Focusing on my last resolution (last, but of utmost importance), I pose these questions: Why do we do it? Why do we consistently disregard ratings and reviews that post wine maturity dates? These are recommendations made by professionals. Not necessarily the reviewer themselves, but the winemaking professionals who provide the reviewers with tasting notes and technical specifications. These "suggestions" as most of us see them should be adhered to. These people have experience with these wines. They lock a vault of tasting notes on the tips of their tongues. Years of tasting the same wine year in and year out. They know the optimal drinking points even when Mother Nature throws them a curve ball in such and such a vintage year. I can only surmise its like speed limits. If you are driving a Ferrari on a California Highway, not even Highway Patrol is going to prevent you from breaking the law. We, alpha-adults, can't resist the temptation of breaking the law when someone else is telling us what not to do. It is simple Freudian Id psychology - we will pursue pleasure whenever it is in front of us, whether it is a perfectly paved road or a Parker 95-pointer. Late last year I got sucked into reading a lot of Parker and seeking out the value wines that were swirled and sniffed under his Lloyds of London insured nose. And I got burned for not accepting the man's experience.

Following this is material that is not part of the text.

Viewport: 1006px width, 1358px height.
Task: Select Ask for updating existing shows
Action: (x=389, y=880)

2004 Finca Villacreses, Ribera del Duero. Wine Advocate, 95 points. Maturity: Drink 2011-2027. My first thought was, 2027. Now come on, let's be serious. Twenty years from now? The best Vega Sicilia (which borders the Villacreses property) doesn't even have 20-year maturity dates; and the Estate was acquired by a new winemaking family in 2004, how would they know their first offering wouldn't be legal to drink until the ripe age of 21. (I did my research.) So, I instantly wanted to taste this wine - and to impress my friends with a Parker 95-point wine acquired for $39 a bottle. The menu was set - select tapas dishes including some of the essentials; Serrano ham, Manchego skewers, potato and chorizo Tortilla, and braised short ribs. I uncorked the wine an hour before anyone arrived, decanted it, trying to prematurely age the inky wine and knowing that it would be a good two and a half hours before the first glass was swirled and swilled. A cheap Cava paired well with the Manchego and quince and when the party raged on we moved on to the meatier dishes and the first glass of top-heavy Tempranillo was poured. Blended with a small portion of Cabernet and a smaller portion of Merlot, the wine was locked tighter than a money belt on a first-time tourist’s hip.

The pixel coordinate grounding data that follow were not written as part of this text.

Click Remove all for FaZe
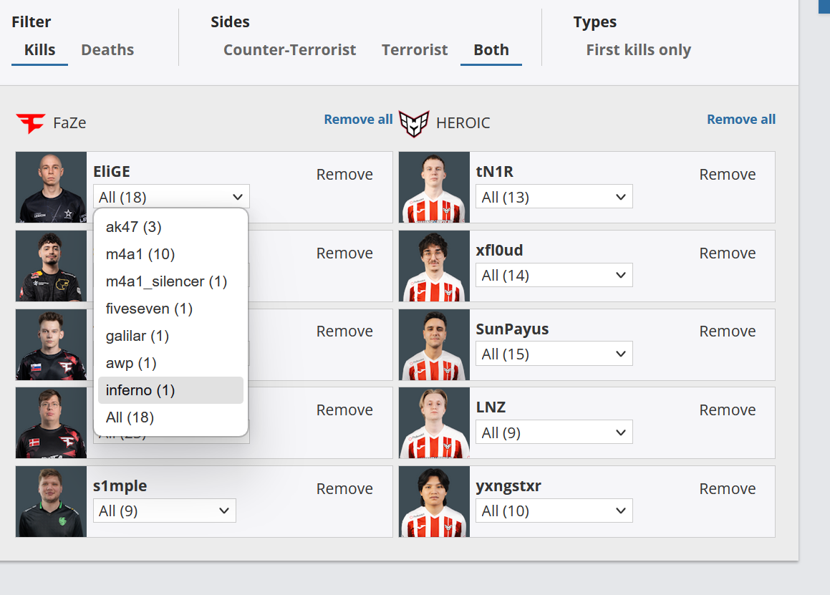Image resolution: width=830 pixels, height=595 pixels. pyautogui.click(x=358, y=120)
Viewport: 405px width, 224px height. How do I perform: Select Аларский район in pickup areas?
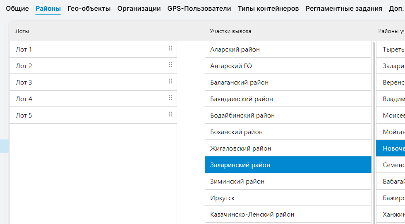coord(288,50)
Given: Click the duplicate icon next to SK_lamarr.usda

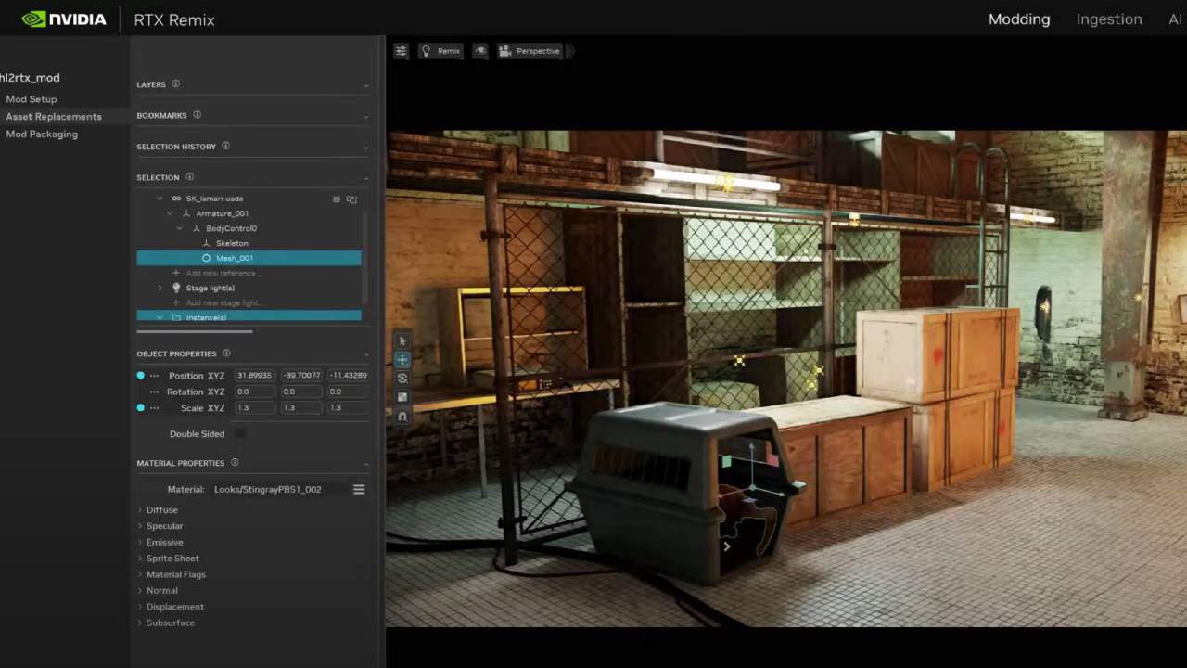Looking at the screenshot, I should 351,199.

I spent the earlier part of the night speaking volumes of a wine I never tasted. I recited the review from memory; I made a claim or two about the vintage. I felt officially a part of the vin-de-garde when I spoke of Spain (to Napa Valley natives) as the "new new thing." To paraphrase the Talking Heads, I said, Spain ain't no Australia, it ain’t no Argentina. Over the course of the night, I swirled, sniffed and sipped with sadness in my sockets. I was embarrassed with myself for not listening to the wine industry professionals; especially since I do it everyday when I tell visitors to the winery that the 2001 Merlot is drinking brilliantly at the moment, the '99 Cabernet is Bordeaux like from first sip to last, the 2002's are still showing industrial jam like qualities and the '04s need another four years before you can sit comfortably in a room full of leather and mahogany, pour yourself a glass and after a sip, seductively whisper, "what took you so long."

So, my New Year’s resolution, redux - listen to the experts, don't stop buying wine, but resist the temptation of opening it. I'd love to hear your thoughts and recommendations on young wines, ready (or not) to drink!